Wpis z mikrobloga

@nomysza6666: jest po prostu mocniejszy od zwykłego palenia, a jak go palisz bezpośrednio z lufki czy bonga, to cały czas się fajnie tli. No i też dosyć mocno daje w płuca i gardło. Pozostawia po sobie takie lekkie pieczenie i duszenie, więc jak się skopcisz, to don't panic ( ͡° ͜ʖ ͡°)

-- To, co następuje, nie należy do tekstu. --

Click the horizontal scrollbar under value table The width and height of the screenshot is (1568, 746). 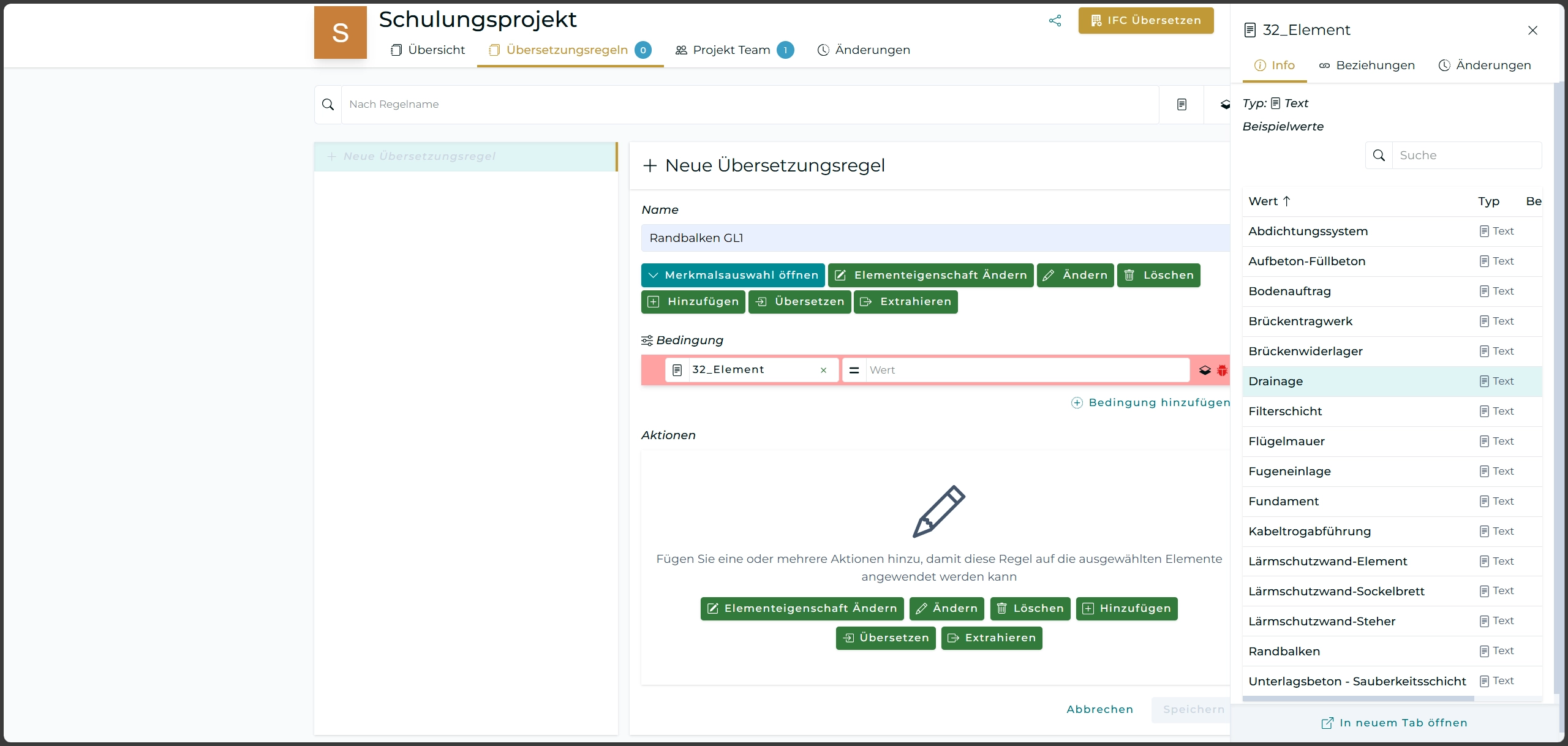pyautogui.click(x=1357, y=699)
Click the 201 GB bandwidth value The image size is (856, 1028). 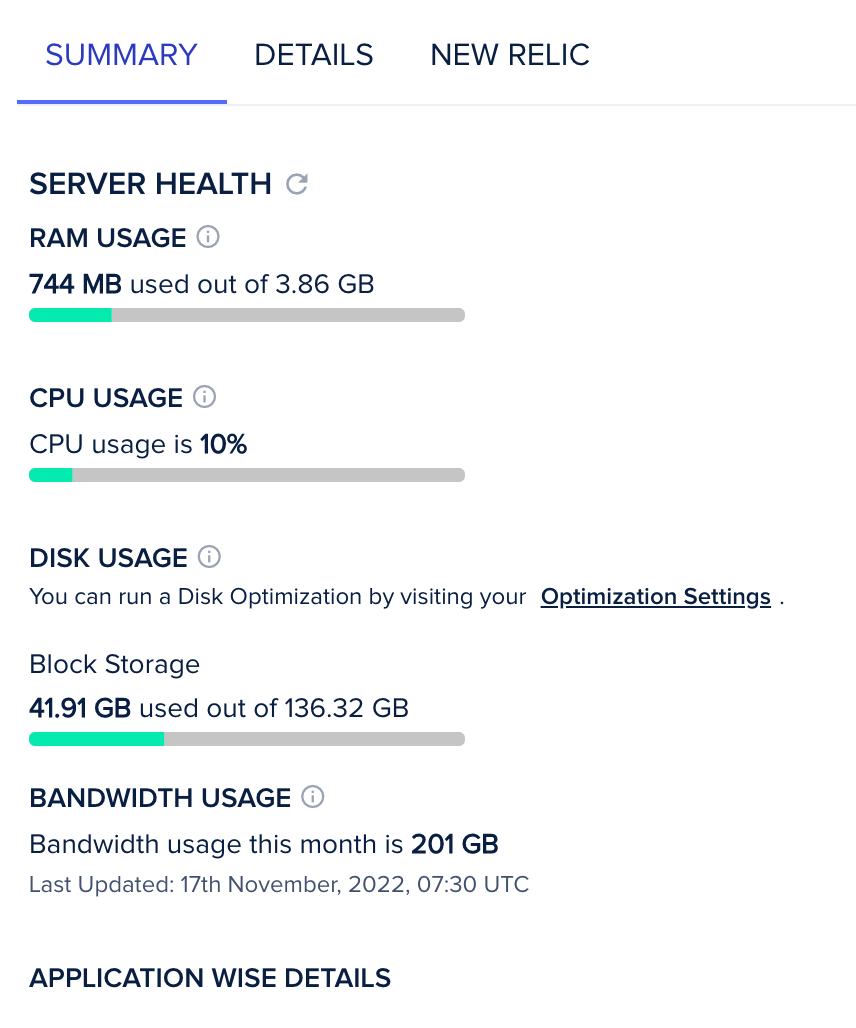tap(454, 845)
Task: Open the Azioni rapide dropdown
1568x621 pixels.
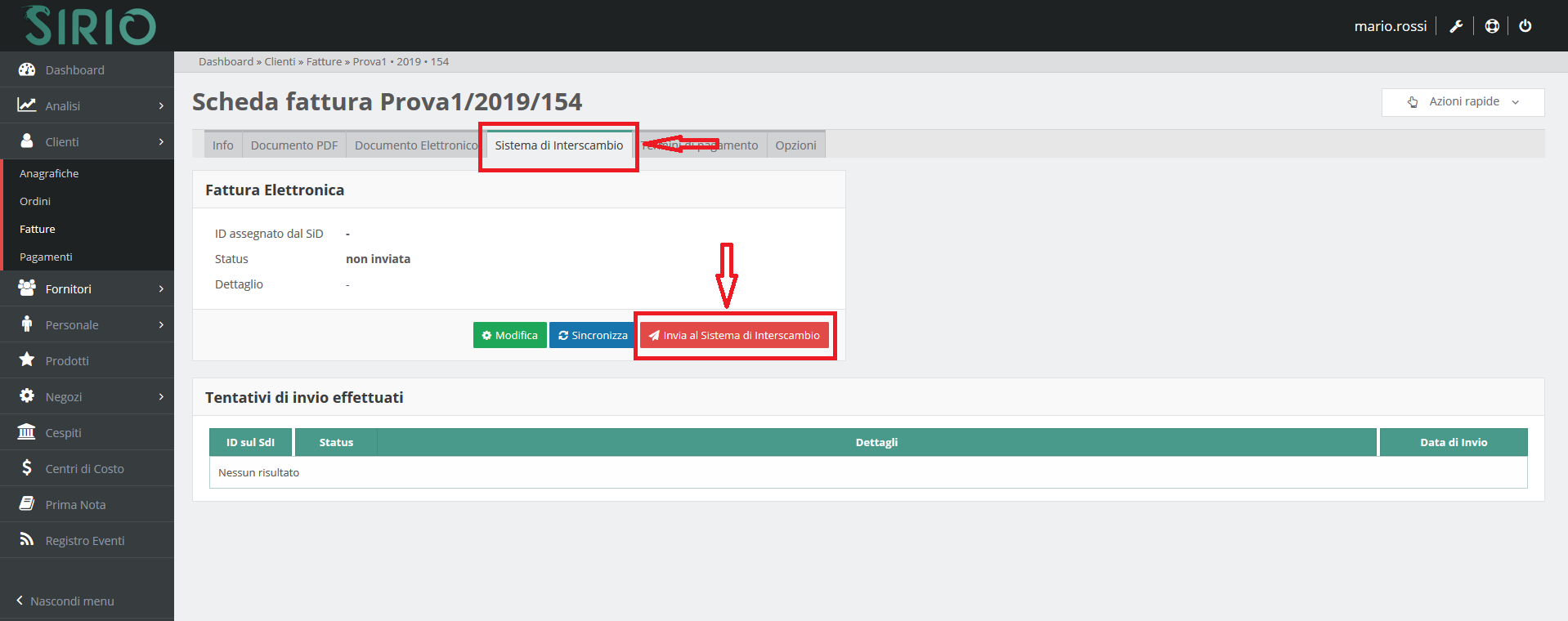Action: click(1463, 102)
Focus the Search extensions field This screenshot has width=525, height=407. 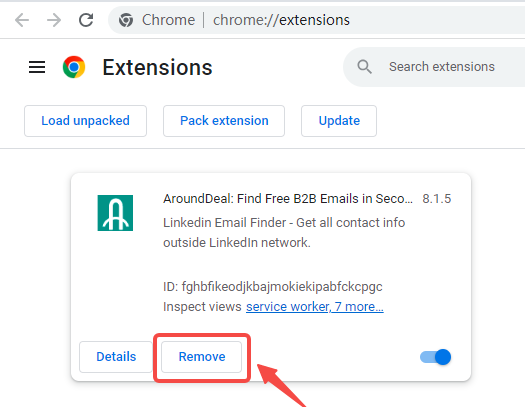coord(442,67)
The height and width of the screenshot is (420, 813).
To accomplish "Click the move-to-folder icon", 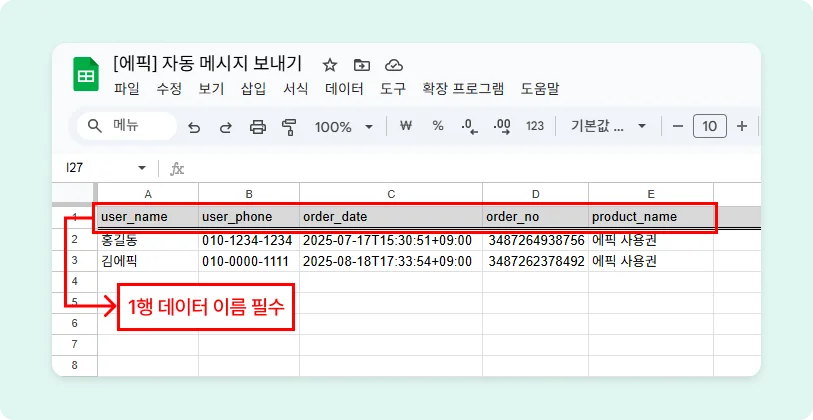I will pos(362,65).
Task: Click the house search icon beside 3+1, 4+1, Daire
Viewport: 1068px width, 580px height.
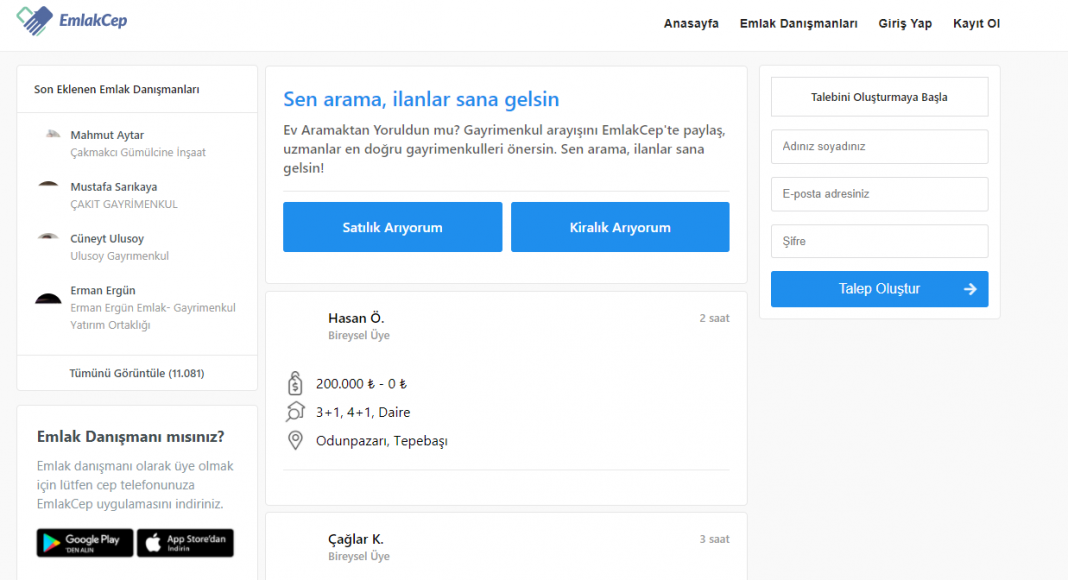Action: [295, 412]
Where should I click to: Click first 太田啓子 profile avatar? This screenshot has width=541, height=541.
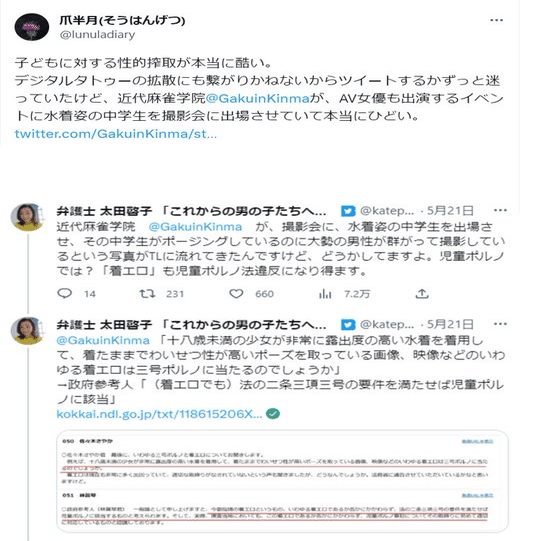pos(27,217)
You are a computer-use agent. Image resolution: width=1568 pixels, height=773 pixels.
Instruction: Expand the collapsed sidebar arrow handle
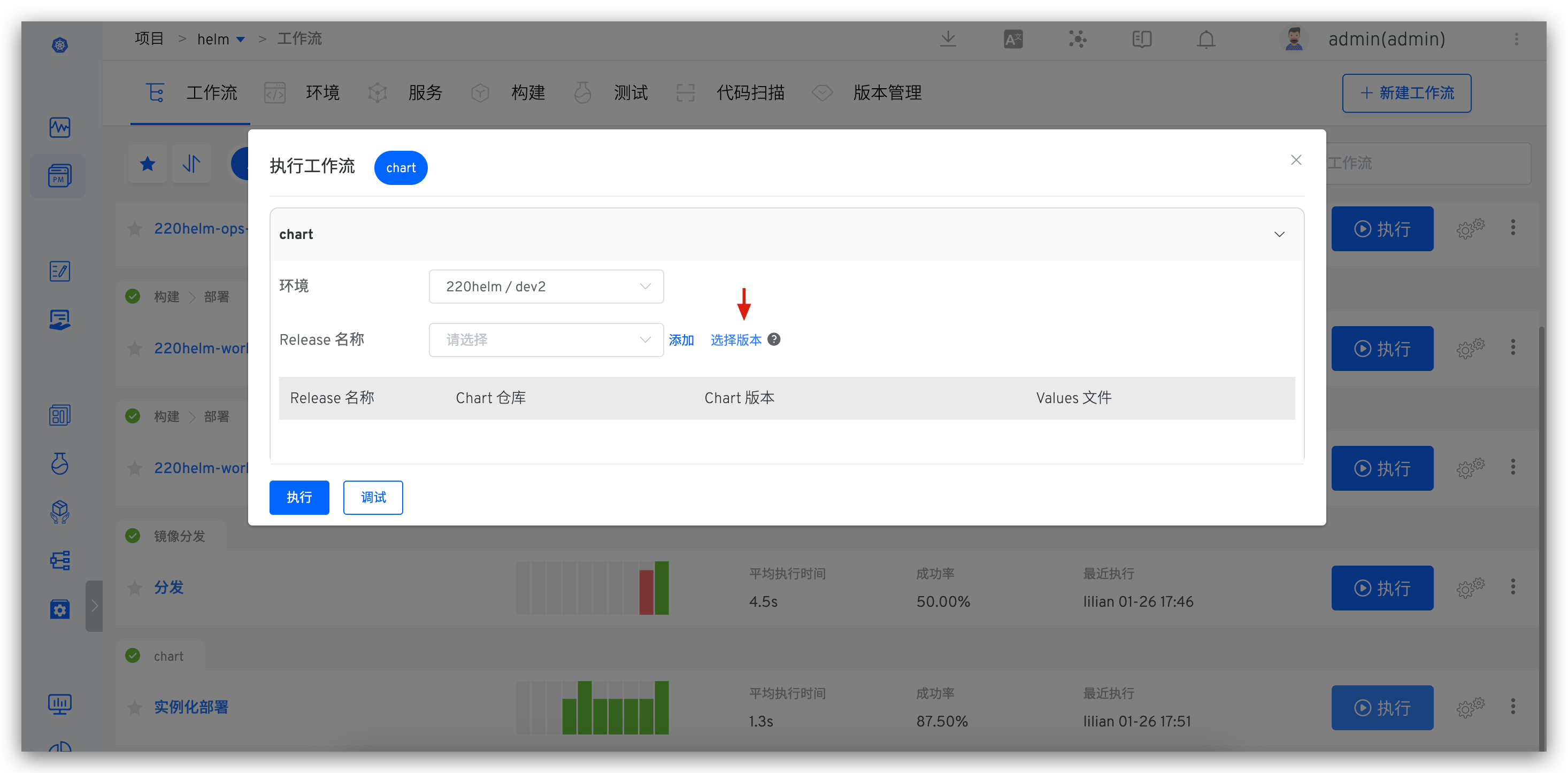(x=94, y=606)
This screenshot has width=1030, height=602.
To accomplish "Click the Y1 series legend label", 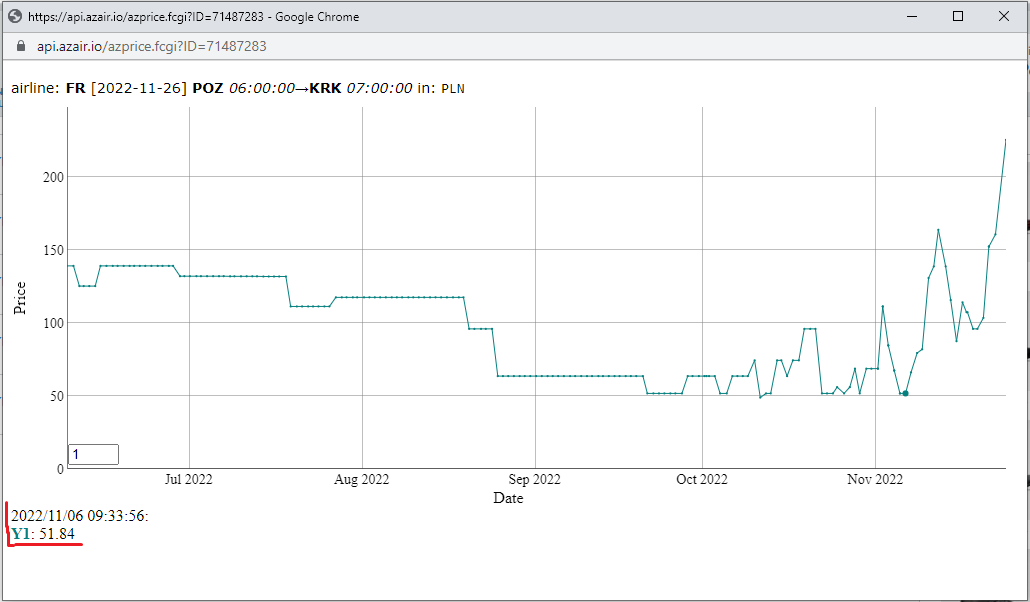I will click(x=20, y=534).
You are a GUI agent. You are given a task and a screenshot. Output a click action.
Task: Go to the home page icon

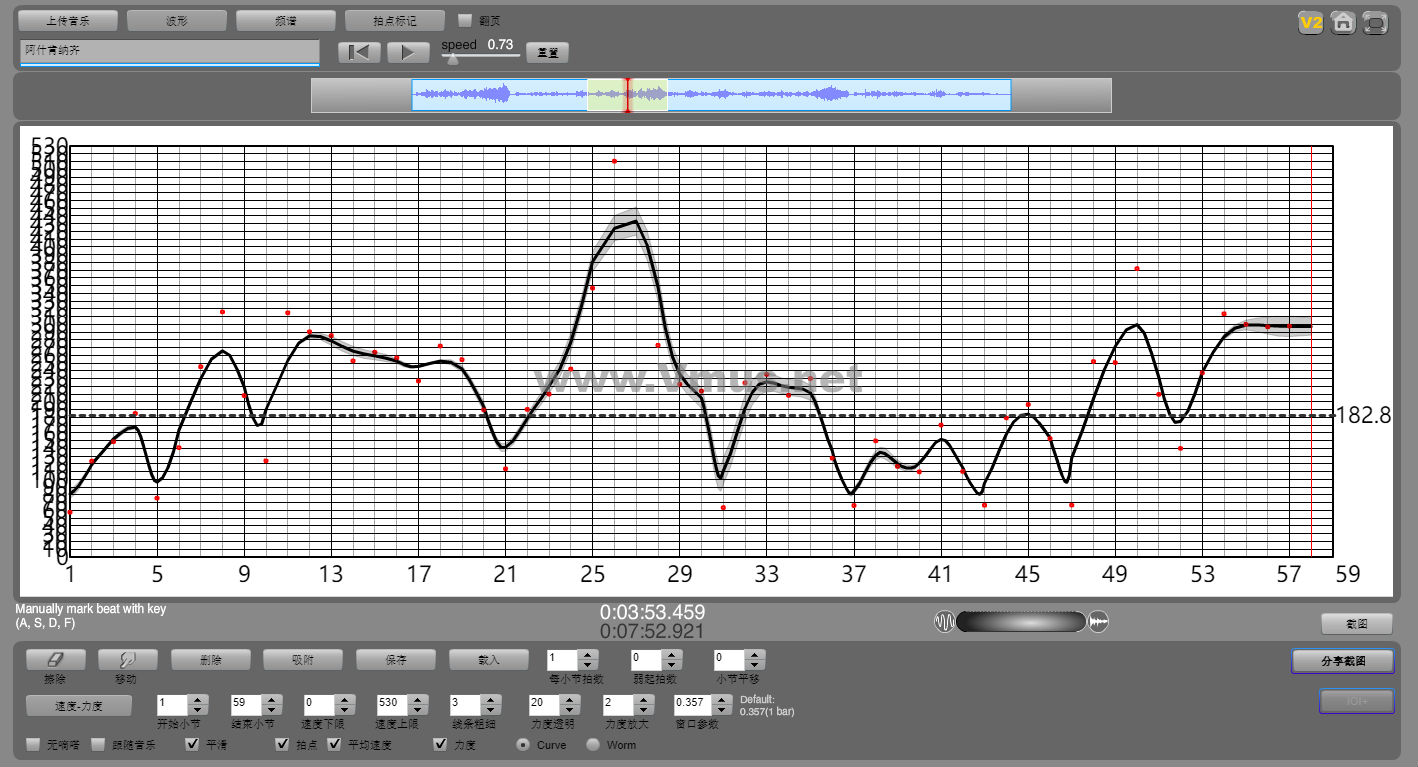(x=1343, y=23)
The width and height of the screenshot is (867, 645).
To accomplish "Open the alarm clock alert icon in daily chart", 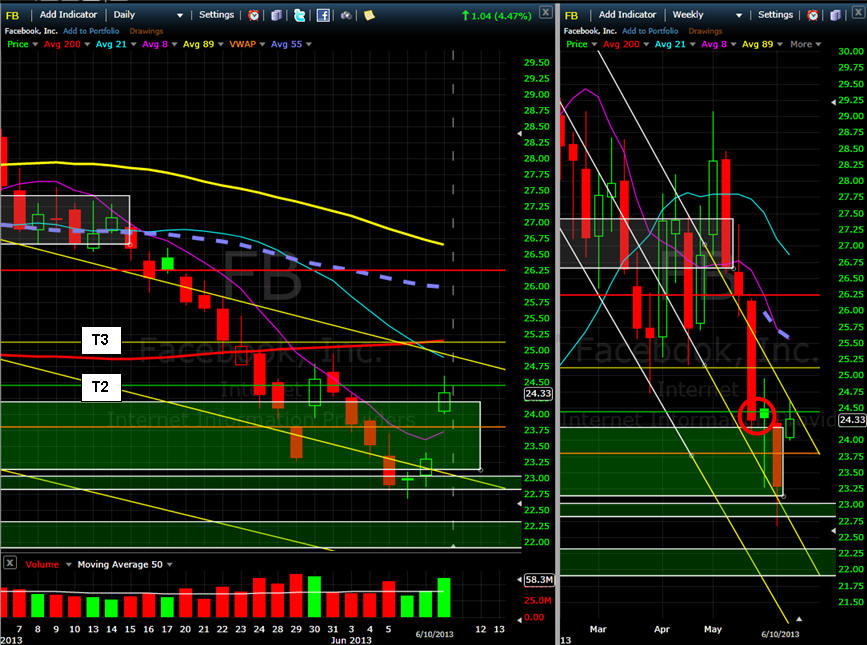I will pos(254,15).
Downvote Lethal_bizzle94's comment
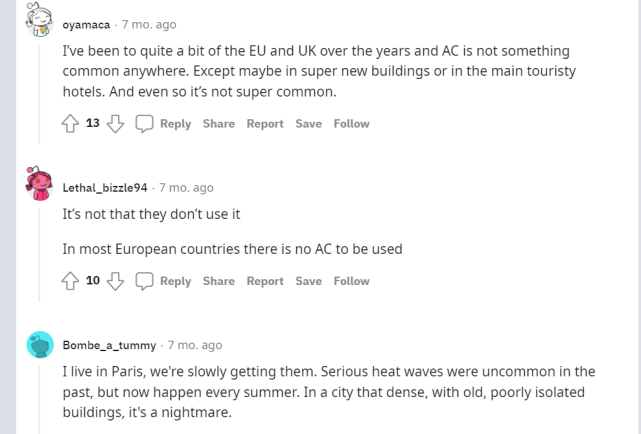 tap(115, 281)
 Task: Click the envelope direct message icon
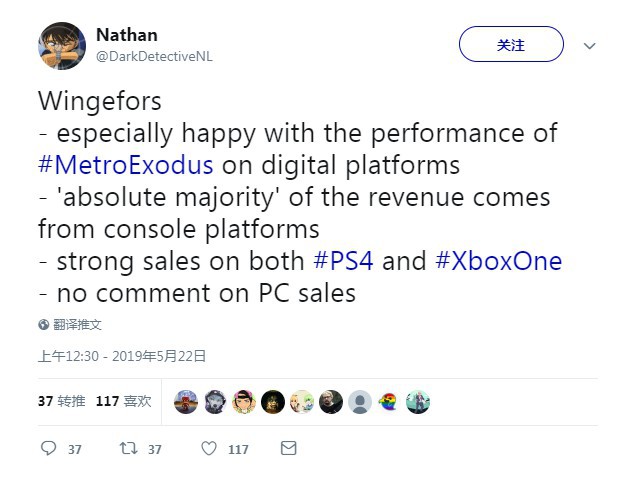pos(288,449)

@Saprofit: Koles ma dobre opinie, ogolnie masa osob z cebulki czekala na produkty od niego, a jeszcze napisal, ze hasz bedzie lepszej jakosci bo bedzie z topkow brzydko wygladajacych a nie z resztek po trimmingu ( ͡° ͜ʖ ͡°) Ciekawe jak cenowo wyjdzie, ale moze zakupie ( ͡° ͜ʖ ͡°)
@nomysza6666
Z tą mocą to bym się nie napalał, bo potrafi być łagodniejszy w działaniu i osobiście zwykle na taki trafiałem. Odmiany typowo haszowe mają specyficzny profil działania. Często bardziej uspokajający, ale są różne i może być też kisior.
Generalnie warto spróbować, jeśli nie próbowałeś. Najwydajniej jest chyba palić wsadzając całą kostkę do lufy, a jeszcze wydajniej jest zrobić jogurt z haszem( ͡° ͜ʖ ͡°)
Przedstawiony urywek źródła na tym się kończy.